Records from a collection:
+++++

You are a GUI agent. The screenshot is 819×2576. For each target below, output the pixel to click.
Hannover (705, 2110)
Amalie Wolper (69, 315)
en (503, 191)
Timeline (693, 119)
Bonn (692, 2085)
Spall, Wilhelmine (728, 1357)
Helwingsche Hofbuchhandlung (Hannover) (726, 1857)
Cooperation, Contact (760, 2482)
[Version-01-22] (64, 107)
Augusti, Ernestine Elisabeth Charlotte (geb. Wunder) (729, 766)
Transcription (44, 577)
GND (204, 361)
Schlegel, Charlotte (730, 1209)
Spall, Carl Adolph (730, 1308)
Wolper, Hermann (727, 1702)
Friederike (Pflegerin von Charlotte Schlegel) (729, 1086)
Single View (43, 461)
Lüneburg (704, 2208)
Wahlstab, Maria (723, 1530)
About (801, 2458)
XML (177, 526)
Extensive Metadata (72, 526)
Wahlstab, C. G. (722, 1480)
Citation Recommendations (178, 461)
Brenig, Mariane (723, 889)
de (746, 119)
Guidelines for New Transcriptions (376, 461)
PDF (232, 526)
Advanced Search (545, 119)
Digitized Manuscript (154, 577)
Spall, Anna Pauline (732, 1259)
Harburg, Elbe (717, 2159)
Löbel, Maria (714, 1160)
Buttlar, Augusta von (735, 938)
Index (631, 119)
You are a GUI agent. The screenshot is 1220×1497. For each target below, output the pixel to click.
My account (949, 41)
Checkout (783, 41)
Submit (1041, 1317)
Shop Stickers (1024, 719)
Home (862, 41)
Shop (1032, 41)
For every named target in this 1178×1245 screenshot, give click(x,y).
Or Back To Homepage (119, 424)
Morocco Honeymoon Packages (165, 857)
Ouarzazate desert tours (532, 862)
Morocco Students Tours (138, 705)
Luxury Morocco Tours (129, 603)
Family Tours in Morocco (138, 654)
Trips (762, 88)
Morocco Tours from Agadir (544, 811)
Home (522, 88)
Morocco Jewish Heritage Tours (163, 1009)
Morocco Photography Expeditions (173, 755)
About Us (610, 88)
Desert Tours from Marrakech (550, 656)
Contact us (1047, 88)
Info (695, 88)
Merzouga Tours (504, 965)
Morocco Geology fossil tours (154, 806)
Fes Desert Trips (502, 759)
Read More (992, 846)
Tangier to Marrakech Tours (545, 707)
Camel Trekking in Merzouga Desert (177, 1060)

+++++

Your instructions:
Please edit the whole listing above so that each "GUI agent" becomes "screen assistant", leaving everything else as it is.

Reply to the task:
You are a screen assistant. The screenshot is 819×2576. For each target below, output the pixel to click.
Hannover (705, 2110)
Amalie Wolper (69, 315)
en (503, 191)
Timeline (693, 119)
Bonn (692, 2085)
Spall, Wilhelmine (728, 1357)
Helwingsche Hofbuchhandlung (Hannover) (726, 1857)
Cooperation, Contact (760, 2482)
[Version-01-22] (64, 107)
Augusti, Ernestine Elisabeth Charlotte (geb. Wunder) (729, 766)
Transcription (44, 577)
GND (204, 361)
Schlegel, Charlotte (730, 1209)
Spall, Carl Adolph (730, 1308)
Wolper, Hermann (727, 1702)
Friederike (Pflegerin von Charlotte Schlegel) (729, 1086)
Single View (43, 461)
Lüneburg (704, 2208)
Wahlstab, Maria (723, 1530)
About (801, 2458)
XML (177, 526)
Extensive Metadata (72, 526)
Wahlstab, C. G. (722, 1480)
Citation Recommendations (178, 461)
Brenig, Mariane (723, 889)
de (746, 119)
Guidelines for New Transcriptions (376, 461)
PDF (232, 526)
Advanced Search (545, 119)
Digitized Manuscript (154, 577)
Spall, Anna Pauline (732, 1259)
Harburg, Elbe (717, 2159)
Löbel, Maria (714, 1160)
Buttlar, Augusta von (735, 938)
Index (631, 119)
You are a screen assistant. The screenshot is 1220×1497. For each target below, output the pixel to click.
My account (949, 41)
Checkout (783, 41)
Submit (1041, 1317)
Shop Stickers (1024, 719)
Home (862, 41)
Shop (1032, 41)
For every named target in this 1178×1245 screenshot, give click(x,y).
Or Back To Homepage (119, 424)
Morocco Honeymoon Packages (165, 857)
Ouarzazate desert tours (532, 862)
Morocco Students Tours (138, 705)
Luxury Morocco Tours (129, 603)
Family Tours in Morocco (138, 654)
Trips (762, 88)
Morocco Tours from Agadir (544, 811)
Home (522, 88)
Morocco Jewish Heritage Tours (163, 1009)
Morocco Photography Expeditions (173, 755)
About Us (610, 88)
Desert Tours from Marrakech (550, 656)
Contact us (1047, 88)
Info (695, 88)
Merzouga Tours (504, 965)
Morocco Geology fossil tours (154, 806)
Fes Desert Trips (502, 759)
Read More (992, 846)
Tangier to Marrakech Tours (545, 707)
Camel Trekking in Merzouga Desert (177, 1060)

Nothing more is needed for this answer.